The benchmark configuration is a bit artificial in its limited scope. Typically, Tier 0 is just one of many tiers of shared, persistent storage in a more comprehensive Hammerspace infrastructure that may include network-attached Tier 1 NVMe, object storage, and more across multiple sites and clouds.

Why Tier 0 Matters for Enterprise AI
As enterprises contemplate AI initiatives, initial costs loom large. Computing and storage resources must be acquired and large amounts of data from across the organization must be identified, cleaned, and organized. Anything that can make it simpler to get started is valuable. That’s why with MLPerf v2.0 Hammerspace focused on our Tier 0 implementation.

Hammerspace Tier 0 activates the NVMe storage already present across a cluster of GPU servers, bringing it into a shared, global namespace. Data placement and protection are automated using Hammerspace’s extensive data orchestration capabilities. Tier 0 even works in the cloud when it makes more sense to rent vs. buy.

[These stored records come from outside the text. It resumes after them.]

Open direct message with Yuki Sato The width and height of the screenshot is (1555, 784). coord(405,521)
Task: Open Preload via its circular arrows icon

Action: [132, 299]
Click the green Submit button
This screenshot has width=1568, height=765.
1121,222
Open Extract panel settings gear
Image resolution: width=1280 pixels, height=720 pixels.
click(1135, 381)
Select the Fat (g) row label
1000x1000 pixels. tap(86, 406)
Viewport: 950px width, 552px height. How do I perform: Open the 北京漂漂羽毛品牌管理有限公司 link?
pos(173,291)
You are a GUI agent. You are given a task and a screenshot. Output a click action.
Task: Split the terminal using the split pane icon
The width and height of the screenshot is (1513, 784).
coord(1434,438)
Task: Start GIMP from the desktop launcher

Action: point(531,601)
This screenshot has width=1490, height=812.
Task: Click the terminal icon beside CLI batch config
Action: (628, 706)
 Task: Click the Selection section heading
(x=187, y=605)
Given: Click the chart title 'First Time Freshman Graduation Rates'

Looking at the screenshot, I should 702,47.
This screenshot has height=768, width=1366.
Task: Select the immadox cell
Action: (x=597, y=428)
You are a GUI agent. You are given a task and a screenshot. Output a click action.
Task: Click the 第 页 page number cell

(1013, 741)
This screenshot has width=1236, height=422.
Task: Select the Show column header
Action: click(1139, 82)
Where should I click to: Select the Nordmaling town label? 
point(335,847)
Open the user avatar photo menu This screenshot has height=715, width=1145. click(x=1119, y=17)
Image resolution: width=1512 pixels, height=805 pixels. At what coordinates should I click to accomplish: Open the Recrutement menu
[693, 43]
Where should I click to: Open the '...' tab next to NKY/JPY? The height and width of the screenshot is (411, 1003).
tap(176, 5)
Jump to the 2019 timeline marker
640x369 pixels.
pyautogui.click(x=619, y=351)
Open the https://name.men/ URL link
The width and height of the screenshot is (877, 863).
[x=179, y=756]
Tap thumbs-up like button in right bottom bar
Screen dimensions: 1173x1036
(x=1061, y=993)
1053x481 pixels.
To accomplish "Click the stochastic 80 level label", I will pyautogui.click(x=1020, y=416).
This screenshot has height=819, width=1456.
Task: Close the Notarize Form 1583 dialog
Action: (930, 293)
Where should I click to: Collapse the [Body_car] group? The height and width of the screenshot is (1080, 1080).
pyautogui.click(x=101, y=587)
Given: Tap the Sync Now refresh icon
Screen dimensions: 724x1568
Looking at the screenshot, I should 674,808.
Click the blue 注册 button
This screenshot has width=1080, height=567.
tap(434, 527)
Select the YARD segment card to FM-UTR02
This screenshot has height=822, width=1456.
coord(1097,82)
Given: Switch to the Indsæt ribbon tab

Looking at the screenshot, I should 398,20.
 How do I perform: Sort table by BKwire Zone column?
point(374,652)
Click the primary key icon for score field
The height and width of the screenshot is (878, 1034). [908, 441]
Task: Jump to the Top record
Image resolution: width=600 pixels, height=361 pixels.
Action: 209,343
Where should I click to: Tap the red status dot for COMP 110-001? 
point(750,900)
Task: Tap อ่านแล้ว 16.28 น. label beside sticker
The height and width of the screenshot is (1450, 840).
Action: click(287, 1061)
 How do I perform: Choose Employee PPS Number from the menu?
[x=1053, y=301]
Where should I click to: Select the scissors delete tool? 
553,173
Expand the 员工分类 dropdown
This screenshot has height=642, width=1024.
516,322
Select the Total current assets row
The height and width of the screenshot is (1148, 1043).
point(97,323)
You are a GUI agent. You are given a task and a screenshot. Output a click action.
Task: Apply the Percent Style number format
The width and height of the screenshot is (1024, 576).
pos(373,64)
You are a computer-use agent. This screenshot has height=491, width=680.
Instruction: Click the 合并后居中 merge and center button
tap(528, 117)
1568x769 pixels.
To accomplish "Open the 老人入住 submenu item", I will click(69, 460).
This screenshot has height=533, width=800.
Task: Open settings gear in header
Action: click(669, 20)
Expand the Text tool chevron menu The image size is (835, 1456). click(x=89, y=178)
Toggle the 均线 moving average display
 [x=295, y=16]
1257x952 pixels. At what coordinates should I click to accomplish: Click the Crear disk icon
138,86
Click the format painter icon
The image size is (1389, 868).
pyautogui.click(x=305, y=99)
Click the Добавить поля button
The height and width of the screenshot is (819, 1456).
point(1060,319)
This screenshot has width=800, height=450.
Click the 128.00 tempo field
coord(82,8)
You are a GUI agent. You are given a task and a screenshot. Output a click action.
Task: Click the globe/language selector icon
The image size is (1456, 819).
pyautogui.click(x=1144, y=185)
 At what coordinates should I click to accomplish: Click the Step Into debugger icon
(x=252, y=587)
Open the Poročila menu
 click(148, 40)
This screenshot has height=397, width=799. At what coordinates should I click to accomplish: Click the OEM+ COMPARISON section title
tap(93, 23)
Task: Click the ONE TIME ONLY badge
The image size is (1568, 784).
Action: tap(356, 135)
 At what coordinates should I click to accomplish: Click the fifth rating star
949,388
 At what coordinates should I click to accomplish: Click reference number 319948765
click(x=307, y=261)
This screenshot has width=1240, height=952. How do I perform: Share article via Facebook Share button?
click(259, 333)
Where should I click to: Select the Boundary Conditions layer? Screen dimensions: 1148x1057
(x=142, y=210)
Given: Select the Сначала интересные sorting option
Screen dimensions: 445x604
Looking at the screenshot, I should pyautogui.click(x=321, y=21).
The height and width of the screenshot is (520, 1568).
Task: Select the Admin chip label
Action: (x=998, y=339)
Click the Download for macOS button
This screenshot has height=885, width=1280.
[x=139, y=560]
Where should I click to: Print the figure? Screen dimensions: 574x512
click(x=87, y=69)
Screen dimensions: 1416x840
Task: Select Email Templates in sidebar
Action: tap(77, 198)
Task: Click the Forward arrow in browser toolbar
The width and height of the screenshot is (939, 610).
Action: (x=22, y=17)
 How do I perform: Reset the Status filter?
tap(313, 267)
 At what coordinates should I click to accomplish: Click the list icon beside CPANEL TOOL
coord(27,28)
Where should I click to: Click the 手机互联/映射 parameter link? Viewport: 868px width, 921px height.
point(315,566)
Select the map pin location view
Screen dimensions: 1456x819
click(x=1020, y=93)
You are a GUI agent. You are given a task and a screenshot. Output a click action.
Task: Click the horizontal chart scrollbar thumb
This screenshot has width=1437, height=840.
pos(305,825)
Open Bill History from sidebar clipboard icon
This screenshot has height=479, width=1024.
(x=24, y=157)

For the critical initial phases of data wrangling, Hammerspace’s assimilation capability eliminates the need to copy huge amounts of data into a net new repository before refining it. Assimilation brings existing NAS volumes into Hammerspace by scanning their metadata. The data itself stays in place. Once the relevant data is identified and prepared, it can be dynamically orchestrated onto high-performance storage like Tier 0 for processing, with results ultimately archived to a lower-cost tier.

Benefits of Tier 0 for Enterprise AI
The benefits of Hammerspace Tier 0 for Enterprise AI include:

Simplicity:

Get started with the storage and network infrastructure that’s already in place
No agent software to install
No special networking, just Ethernet

Performance:

Tier 0 storage is up to 10x faster than networked storage
Tier 0 increases performance both on premises and in the cloud
Increased GPU utilization, faster checkpoints, reduced inferencing times

Efficiency:

Less external shared storage needed
Less power, rack space, and networking vs. external shared storage
Faster time to value – activate Tier 0 in hours, not days or weeks

Conclusion
Hammerspace is proud of our involvement in MLCommons and the MLPerf Storage benchmark program, and we’re proud of our results. But we’re not standing still. We’ve already made additional improvements that deliver even better results – but that’s a topic for a future blog.